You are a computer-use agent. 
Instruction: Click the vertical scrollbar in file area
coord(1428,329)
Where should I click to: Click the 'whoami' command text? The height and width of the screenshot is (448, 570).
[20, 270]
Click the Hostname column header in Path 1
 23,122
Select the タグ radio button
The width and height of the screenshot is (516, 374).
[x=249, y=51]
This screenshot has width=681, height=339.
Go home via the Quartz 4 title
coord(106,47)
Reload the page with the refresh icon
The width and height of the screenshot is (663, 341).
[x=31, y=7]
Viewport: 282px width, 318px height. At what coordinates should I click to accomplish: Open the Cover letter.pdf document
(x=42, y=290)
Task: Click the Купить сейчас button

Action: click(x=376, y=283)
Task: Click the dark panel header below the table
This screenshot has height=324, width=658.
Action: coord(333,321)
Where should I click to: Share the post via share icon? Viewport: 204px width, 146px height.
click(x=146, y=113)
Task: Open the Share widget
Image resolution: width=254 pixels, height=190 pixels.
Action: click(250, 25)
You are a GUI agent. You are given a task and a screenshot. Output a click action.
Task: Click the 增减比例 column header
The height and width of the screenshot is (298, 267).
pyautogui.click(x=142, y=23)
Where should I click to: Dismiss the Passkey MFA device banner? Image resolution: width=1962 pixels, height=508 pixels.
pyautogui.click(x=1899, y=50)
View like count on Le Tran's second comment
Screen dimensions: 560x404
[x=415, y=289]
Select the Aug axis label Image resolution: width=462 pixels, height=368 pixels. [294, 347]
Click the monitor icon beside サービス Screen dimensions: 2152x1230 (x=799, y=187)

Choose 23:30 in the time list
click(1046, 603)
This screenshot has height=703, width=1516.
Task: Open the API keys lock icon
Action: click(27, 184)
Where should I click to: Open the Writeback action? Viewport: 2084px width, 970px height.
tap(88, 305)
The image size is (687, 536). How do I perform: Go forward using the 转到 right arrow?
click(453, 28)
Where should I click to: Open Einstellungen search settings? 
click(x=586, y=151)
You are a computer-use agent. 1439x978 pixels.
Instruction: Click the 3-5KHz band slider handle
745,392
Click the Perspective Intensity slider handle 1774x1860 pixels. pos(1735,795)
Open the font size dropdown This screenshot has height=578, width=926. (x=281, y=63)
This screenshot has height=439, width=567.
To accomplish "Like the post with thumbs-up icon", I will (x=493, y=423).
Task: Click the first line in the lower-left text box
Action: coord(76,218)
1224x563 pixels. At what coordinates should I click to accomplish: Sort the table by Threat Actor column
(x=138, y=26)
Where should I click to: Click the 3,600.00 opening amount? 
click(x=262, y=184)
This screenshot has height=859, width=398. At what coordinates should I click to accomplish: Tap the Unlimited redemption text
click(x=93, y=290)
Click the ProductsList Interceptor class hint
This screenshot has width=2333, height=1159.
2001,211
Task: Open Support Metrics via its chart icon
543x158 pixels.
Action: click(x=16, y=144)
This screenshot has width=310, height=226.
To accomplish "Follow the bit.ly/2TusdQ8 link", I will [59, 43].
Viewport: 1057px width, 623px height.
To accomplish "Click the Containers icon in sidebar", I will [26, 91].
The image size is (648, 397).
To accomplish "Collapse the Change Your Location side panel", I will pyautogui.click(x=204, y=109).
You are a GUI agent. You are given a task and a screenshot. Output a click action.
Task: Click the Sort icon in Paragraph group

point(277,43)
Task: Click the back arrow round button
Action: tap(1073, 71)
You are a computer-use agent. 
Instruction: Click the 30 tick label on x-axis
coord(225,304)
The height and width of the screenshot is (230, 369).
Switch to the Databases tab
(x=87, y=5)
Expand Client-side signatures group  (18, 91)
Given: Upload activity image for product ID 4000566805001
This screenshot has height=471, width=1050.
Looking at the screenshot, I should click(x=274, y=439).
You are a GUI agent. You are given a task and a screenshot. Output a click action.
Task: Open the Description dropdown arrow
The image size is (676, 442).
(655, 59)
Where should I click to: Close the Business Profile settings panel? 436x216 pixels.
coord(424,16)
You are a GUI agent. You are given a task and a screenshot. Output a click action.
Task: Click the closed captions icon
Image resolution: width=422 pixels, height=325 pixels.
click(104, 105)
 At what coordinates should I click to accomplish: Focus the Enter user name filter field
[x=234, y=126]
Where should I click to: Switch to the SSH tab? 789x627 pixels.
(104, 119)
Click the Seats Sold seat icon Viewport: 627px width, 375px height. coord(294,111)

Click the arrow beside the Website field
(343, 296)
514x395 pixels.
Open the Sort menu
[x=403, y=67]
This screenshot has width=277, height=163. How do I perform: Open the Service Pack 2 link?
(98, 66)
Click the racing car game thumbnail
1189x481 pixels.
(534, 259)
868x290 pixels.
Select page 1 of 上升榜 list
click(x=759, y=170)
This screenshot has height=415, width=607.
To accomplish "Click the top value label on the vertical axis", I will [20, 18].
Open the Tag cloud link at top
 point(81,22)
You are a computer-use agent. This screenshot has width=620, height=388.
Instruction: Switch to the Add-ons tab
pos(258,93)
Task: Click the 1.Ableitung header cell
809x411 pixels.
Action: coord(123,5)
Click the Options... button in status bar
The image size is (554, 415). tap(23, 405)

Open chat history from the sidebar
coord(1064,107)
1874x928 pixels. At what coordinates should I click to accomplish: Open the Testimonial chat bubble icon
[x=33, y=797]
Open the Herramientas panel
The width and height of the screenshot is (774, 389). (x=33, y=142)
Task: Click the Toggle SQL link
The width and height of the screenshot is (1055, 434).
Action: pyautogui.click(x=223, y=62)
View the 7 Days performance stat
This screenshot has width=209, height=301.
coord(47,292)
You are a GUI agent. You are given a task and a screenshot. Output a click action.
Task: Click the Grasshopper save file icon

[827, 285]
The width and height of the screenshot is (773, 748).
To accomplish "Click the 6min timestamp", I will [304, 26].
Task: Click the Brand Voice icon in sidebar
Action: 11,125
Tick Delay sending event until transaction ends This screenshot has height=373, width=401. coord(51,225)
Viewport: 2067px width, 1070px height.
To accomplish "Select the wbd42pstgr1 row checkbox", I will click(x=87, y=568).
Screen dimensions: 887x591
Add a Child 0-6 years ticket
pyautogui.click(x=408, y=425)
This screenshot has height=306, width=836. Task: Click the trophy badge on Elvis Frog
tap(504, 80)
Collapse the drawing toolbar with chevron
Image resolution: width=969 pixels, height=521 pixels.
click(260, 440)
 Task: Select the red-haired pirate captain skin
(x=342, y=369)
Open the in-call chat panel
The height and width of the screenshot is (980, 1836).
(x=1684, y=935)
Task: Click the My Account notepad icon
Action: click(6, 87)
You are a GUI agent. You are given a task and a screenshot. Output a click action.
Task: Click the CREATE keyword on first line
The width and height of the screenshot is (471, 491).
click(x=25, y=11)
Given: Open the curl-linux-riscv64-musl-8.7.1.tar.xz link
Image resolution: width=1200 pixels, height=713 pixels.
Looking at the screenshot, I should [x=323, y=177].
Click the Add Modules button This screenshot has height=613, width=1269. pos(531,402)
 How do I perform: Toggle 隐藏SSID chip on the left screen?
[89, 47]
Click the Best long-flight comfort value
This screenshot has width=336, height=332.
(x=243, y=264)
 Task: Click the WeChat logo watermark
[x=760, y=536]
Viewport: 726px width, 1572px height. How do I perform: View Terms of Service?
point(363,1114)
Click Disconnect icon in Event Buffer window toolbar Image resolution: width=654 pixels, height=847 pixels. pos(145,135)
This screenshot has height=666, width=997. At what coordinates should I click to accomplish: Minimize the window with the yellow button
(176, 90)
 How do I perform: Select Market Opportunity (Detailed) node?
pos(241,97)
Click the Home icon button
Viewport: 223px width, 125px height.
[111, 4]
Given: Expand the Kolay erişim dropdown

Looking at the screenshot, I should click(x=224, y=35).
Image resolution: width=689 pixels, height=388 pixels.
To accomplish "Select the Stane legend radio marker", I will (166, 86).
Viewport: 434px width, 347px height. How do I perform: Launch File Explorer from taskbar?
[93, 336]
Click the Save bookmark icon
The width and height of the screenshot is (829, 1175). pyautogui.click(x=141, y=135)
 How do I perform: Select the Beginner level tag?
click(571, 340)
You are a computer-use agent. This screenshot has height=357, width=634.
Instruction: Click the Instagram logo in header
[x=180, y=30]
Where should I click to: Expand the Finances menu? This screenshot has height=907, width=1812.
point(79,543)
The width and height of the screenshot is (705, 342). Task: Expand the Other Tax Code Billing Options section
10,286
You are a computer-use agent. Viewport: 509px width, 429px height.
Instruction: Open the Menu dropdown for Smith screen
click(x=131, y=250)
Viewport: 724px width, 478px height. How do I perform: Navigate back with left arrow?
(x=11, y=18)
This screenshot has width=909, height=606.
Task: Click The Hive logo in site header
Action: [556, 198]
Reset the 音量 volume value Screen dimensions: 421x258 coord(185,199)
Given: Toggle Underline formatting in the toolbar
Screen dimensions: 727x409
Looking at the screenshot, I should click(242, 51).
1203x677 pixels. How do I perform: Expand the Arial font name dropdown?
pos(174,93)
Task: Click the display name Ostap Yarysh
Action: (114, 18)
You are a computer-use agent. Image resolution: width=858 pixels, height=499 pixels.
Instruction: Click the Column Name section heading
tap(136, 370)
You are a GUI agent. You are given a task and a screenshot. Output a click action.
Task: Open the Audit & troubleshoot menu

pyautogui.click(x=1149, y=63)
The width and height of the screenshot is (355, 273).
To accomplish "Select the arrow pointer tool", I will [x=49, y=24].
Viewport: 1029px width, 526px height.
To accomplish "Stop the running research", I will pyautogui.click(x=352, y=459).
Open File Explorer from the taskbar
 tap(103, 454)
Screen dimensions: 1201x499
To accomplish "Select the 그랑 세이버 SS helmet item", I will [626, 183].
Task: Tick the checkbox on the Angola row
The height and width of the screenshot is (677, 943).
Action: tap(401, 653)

================================

Please rewrite the listing above as a numbered list, covering everything from the line containing "Where should I click to: Click the 3,600.00" down to the line containing "will [59, 43].", and leave out blank lines.

● Worked solution
1. Where should I click to: Click the 3,600.00 opening amount? 
2. click(x=262, y=184)
3. This screenshot has height=859, width=398. At what coordinates should I click to accomplish: Tap the Unlimited redemption text
4. click(x=93, y=290)
5. Click the ProductsList Interceptor class hint
6. This screenshot has width=2333, height=1159.
7. 2001,211
8. Task: Open Support Metrics via its chart icon
9. 543x158 pixels.
10. Action: click(x=16, y=144)
11. This screenshot has width=310, height=226.
12. To accomplish "Follow the bit.ly/2TusdQ8 link", I will [59, 43].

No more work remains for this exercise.